Individual and relay NCAA champions
- 26

= Salisbury Sea Gulls =

The Salisbury Sea Gulls (formerly the Salisbury State Sea Gulls) are the athletic teams that represent Salisbury University, located in Salisbury, Maryland, in NCAA Division III intercollegiate sports.
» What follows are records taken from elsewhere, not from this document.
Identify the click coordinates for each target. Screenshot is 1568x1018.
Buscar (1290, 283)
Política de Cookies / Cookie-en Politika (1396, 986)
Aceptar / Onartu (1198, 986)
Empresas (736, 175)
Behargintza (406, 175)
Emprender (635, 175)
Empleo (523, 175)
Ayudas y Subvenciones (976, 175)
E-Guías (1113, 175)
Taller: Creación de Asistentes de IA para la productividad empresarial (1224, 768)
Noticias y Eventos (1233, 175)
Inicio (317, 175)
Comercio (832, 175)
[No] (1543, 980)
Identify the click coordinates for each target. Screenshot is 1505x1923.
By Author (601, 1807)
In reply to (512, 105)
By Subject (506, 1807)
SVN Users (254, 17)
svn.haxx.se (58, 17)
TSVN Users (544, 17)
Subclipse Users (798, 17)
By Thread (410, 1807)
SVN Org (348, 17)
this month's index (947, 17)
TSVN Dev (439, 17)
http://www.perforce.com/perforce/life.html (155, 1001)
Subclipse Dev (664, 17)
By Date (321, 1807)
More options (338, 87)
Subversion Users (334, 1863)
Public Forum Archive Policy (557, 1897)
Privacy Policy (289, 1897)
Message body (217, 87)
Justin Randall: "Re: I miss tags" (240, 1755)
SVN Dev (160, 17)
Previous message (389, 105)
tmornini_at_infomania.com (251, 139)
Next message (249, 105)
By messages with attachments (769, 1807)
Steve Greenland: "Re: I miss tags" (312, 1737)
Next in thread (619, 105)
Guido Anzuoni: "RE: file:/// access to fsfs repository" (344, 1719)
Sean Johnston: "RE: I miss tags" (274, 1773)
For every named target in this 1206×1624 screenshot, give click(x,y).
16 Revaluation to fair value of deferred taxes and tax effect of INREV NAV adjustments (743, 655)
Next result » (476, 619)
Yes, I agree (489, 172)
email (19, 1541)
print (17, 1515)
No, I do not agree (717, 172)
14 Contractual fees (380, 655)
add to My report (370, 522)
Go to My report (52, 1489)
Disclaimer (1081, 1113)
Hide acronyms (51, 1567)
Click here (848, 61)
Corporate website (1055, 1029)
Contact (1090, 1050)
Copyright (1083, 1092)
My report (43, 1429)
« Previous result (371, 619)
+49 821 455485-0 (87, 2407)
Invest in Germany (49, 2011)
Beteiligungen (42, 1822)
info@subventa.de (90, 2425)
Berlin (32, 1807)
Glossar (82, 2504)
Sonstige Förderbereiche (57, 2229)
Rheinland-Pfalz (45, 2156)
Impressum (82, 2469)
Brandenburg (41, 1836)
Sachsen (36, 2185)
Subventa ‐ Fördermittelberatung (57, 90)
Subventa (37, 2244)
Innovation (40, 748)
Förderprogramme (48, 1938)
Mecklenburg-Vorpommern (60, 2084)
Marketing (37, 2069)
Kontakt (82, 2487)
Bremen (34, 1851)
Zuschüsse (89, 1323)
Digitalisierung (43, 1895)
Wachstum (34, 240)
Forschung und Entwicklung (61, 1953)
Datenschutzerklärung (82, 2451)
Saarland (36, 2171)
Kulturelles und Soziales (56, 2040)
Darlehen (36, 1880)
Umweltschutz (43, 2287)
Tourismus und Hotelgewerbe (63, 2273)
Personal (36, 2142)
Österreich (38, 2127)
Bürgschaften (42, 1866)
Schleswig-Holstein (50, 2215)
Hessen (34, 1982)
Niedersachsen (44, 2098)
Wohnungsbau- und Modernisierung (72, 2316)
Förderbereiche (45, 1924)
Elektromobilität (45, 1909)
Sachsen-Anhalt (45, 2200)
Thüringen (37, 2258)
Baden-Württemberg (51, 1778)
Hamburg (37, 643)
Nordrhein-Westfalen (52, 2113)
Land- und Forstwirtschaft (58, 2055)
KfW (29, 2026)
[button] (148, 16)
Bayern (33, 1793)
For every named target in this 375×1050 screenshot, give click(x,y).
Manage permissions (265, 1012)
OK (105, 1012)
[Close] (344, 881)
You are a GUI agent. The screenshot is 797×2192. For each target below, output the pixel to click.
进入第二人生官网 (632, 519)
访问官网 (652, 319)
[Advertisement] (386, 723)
The Sea Gulls compete as members of the Coast to Coast Athletic Conference (C2C) for most sports, although several programs compete as affiliates in other leagues: football and men's and women's swimming in the New Jersey Athletic Conference and men's lacrosse in the Coastal Lacrosse Conference.

==History==
===Conference affiliations===
- Capital Athletic Conference (1993–2020)
- Coast to Coast Athletic Conference (2020–present)

===Mascot===
The university mascot is named "Sammy Sea Gull." The Sea Gull name evolved from the Salisbury State College Golden Gulls, which was chosen in a 1948 contest. In 1963, the mascot was changed to a sea gull because the school's athletic teams were often referred to as the SSC Gulls (C-Gulls), and the nickname "Sammy Sea Gull" followed in the 1970s.

==Varsity teams==

| Men's sports | Women’s sports |
|---|---|
| Baseball | Basketball |
| Basketball | Cross country |
| Cross country | Field Hockey |
| Football | Golf |
| Golf | Lacrosse |
| Lacrosse | Soccer |
| Soccer | Softball |
| Swimming | Swimming |
| Tennis | Tennis |
| Track and field | Track and field |
|  | Volleyball |

==National championships==
===Team===

| Sport | Association | Division | Year | Opponent/Runner-up | Score |
| Field hockey (5) | NCAA | Division III | 1986 | Bloomsburg | 3–2 |
| 2003 | Middlebury | 4–1 |
| 2004 | Middlebury | 6–3 |
| 2005 | Middlebury | 1–0 |
| 2009 | Messiah | 1–0 |
| Men's lacrosse (13) | NCAA | Division III | 1994 | Hobart | 15–9 |
| 1995 | Nazareth | 22–13 |
| 1999 | Middlebury | 13–6 |
| 2003 | Middlebury | 14–13 (OT) |
| 2004 | Nazareth | 13–9 |
| 2005 | Middlebury | 11–10 |
| 2007 | Cortland | 15–9 |
| 2008 | Cortland | 19–13 |
| 2011 | Tufts | 19–7 |
| 2012 | Cortland | 14–10 |
| 2016 | Tufts | 14–13 |
| 2017 | RIT | 15–7 |
| 2023 | Tufts | 17–12 |
| Women's lacrosse (4) | NCAA | Division III | 2010 | Hamilton | 7–6 |
| 2013 | Trinity (CT) | 12–5 |
| 2014 | Trinity (CT) | 9–6 |
| 2021 | Tufts | 14–13 |
| Baseball (1) | NCAA | Division III | 2021 | St. Thomas | 6-1; 4-2 |

==Regents Cup and Charles B. Clark Cup==

In addition to regular-season and tournament play, the Sea Gulls compete twice a year against other local universities. In the fall, the football team formerly competed against Frostburg State University for the Regents Cup. Following Frostburg's move to NCAA Division II in 2018 however, the game has not been played since. Across their 46 matchups since 1973, Salisbury compiled a 28-19 record against Frostburg. In the spring, the men's lacrosse team competes against Washington College for the Charles B. Clark Cup; this annual event being known among the two institutions as the "War on the Shore", and the two schools take turns every year hosting the event.